-- begin Recorded data --

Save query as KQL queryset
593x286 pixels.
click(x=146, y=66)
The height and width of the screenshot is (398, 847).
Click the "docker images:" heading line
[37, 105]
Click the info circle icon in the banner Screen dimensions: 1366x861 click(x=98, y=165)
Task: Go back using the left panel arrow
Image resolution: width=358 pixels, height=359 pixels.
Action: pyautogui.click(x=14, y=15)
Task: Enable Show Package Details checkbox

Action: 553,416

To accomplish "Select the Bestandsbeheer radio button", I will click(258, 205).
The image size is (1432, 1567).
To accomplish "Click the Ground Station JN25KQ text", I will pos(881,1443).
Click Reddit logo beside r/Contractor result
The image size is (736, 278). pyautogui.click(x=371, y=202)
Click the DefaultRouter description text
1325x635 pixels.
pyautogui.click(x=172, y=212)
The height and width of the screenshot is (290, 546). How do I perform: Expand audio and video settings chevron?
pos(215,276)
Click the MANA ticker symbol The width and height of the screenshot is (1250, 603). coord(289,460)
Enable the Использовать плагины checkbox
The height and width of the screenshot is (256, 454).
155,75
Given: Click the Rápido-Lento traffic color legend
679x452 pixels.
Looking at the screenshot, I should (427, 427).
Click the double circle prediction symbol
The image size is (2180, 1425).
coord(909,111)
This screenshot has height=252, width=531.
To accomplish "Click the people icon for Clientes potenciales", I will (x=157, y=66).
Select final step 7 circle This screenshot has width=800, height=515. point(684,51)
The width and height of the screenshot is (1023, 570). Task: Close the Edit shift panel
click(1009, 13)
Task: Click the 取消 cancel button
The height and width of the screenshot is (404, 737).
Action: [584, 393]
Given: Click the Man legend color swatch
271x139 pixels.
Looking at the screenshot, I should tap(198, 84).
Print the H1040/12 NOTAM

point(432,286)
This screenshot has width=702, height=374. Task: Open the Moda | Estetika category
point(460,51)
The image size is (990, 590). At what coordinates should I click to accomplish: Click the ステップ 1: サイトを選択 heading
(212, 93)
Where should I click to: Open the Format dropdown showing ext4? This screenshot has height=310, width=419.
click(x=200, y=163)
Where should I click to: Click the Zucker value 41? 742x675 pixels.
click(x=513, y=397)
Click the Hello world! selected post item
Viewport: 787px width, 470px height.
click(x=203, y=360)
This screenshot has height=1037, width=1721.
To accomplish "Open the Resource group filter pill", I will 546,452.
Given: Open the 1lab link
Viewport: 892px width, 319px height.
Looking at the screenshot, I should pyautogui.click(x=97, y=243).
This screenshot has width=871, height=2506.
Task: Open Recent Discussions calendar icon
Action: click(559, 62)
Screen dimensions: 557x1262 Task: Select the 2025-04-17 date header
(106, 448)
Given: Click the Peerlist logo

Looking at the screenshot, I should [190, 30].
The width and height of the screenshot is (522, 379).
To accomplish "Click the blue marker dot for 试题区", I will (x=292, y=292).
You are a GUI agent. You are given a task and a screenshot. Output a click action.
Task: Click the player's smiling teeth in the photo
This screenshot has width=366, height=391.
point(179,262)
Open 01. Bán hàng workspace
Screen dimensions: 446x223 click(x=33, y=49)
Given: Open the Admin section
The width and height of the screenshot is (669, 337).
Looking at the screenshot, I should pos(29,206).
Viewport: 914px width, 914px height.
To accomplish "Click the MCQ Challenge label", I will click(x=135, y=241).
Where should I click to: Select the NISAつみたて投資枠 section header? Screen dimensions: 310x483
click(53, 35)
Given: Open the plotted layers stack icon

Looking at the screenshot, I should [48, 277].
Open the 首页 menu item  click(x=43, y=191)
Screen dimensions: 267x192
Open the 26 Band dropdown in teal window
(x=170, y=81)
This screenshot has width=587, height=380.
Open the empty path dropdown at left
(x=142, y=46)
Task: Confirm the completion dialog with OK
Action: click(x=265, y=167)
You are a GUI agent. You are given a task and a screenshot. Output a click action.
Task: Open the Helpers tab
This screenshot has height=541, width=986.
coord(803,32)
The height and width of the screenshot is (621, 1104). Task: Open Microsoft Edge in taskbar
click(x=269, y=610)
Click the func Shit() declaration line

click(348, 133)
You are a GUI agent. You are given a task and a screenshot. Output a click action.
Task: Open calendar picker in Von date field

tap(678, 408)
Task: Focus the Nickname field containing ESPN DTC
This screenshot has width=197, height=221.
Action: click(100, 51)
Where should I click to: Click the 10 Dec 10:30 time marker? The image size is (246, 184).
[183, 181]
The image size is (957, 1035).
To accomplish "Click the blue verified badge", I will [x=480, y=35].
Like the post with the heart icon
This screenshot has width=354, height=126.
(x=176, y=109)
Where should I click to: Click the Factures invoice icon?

-- end Recorded data --

## Given problem
Copy the lines word for word, from the first line through the line containing "Action: [584, 393]", inclusive.

## Response to the task
Save query as KQL queryset
593x286 pixels.
click(x=146, y=66)
The height and width of the screenshot is (398, 847).
Click the "docker images:" heading line
[37, 105]
Click the info circle icon in the banner Screen dimensions: 1366x861 click(x=98, y=165)
Task: Go back using the left panel arrow
Image resolution: width=358 pixels, height=359 pixels.
Action: pyautogui.click(x=14, y=15)
Task: Enable Show Package Details checkbox

Action: 553,416

To accomplish "Select the Bestandsbeheer radio button", I will click(258, 205).
The image size is (1432, 1567).
To accomplish "Click the Ground Station JN25KQ text", I will pos(881,1443).
Click Reddit logo beside r/Contractor result
The image size is (736, 278). pyautogui.click(x=371, y=202)
Click the DefaultRouter description text
1325x635 pixels.
pyautogui.click(x=172, y=212)
The height and width of the screenshot is (290, 546). How do I perform: Expand audio and video settings chevron?
pos(215,276)
Click the MANA ticker symbol The width and height of the screenshot is (1250, 603). coord(289,460)
Enable the Использовать плагины checkbox
The height and width of the screenshot is (256, 454).
155,75
Given: Click the Rápido-Lento traffic color legend
679x452 pixels.
Looking at the screenshot, I should (427, 427).
Click the double circle prediction symbol
The image size is (2180, 1425).
coord(909,111)
This screenshot has height=252, width=531.
To accomplish "Click the people icon for Clientes potenciales", I will (x=157, y=66).
Select final step 7 circle This screenshot has width=800, height=515. point(684,51)
The width and height of the screenshot is (1023, 570). Task: Close the Edit shift panel
click(1009, 13)
Task: Click the 取消 cancel button
The height and width of the screenshot is (404, 737).
Action: [584, 393]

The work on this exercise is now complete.